Antes de sair de casa para votar, Gilberto Mestrinho recorreu aos versos de seu poeta preferido, o inglês Rilke: “Não é o mais ágil, nem o mais sábio. O vencedor é aquele que acredita que pode vencer”.

Declamado o trecho da poesia, fez a observação para os jornalistas: “Tenso, eu? Não. Um dia de eleição para mim é como um dia de carnaval, de muita alegria. Nunca, em nenhum momento de minha vida política, passou pela minha cabeça algum sentimento de derrota!”

Já Arthur Neto, de jeans e tênis, apostou desde o início na vitória: “Se não houver um roubo brutal vai ser uma surra de votos, que ele [Gilberto] vai retornar ainda hoje para o Rio” – disse, referindo-se à residência do ex-governador em plagas cariocas.

No dia 17 de novembro de 1988, o Amazonas viveria um dia que entraria para a sua história. A manchete do jornal Amazonas em Tempo era “Mestrinho admite derrota”, onde o velho comandante considerava inviável uma virada diante da tendência favorável a Arthur Neto. “Perdi a batalha, mas não perdi a guerra”, declarou Mestrinho, confirmando que já estava candidato ao governo em 1990.

Aos 42 anos, como previra seu pai, Arthur Neto chegava ao poder pela vontade do povo de Manaus.

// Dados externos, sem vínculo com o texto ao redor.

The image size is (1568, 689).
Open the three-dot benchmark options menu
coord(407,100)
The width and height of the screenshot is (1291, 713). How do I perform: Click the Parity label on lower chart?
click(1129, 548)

Obteve 138.255 votos contra 109.388 dados ao candidato da Aliança Democrática.

– Eu só não faço um governo imortal, Manaus, se interesses escusos me matarem antes! – prometeu, chorando, o novo prefeito, para mais de 60 mil pessoas que foram ao seu comício de vitória, realizado na noite de 19 de novembro de 1988, na avenida Djalma Batista.

Foi talvez o mais grandioso comício da história política do Amazonas. Arthur chegou de surpresa, às 9h30, carregado pelo povo, que formou um imenso tapete humano numa das principais avenidas de Manaus. O prefeito eleito teve a sua camisa rasgada e era puxado para todos os lados por milhares de mãos.

Ao ser erguido para o palanque, formado por duas carretas, Arthur Neto estava emocionado. Principalmente quando o apresentador do comício, o ex-presidente da Uesa Francisco Sávio, pediu para a banda tocar Coração de estudante, de Milton Nascimento e Fernando Brandt, numa homenagem ao pai do novo prefeito, o senador Arthur Virgílio Filho, que tinha falecido havia um ano. De mãos dadas e erguidas com seus companheiros, Arthur chorou.

Em determinado momento, lembrou o estilo eloquente e ousado do pai, dizendo que sempre quis fazer política, desde os tempos estudantis. Por isso aprendeu a tomar decisões dignas que sempre correm riscos:

– Mas é isso que eu quero. Eu arrisco tudo. Eu nasci para arriscar o meu pescoço em defesa das minhas ideias – disse, lembrando o “velho Arthur”, que, no “protesto do guarda-chuva”, narrado no início deste livro, declarou que “podiam matar seu corpo, mas nunca suas ideias”.

Neto voltou a lembrar seu pai, a quem dedicou a festa, minutos depois do discurso, quando voltou a lacrimejar.

– Meu pai morreu antes da luta. Acho até que sua morte foi encurtada após a fraude das eleições de 1986, pois ele estava com câncer e suas resistências imunológicas todas caíram. Mas antes de morrer ele me deixou uma lição. Por isso não sou adesista – devido à formação que meu pai me deu.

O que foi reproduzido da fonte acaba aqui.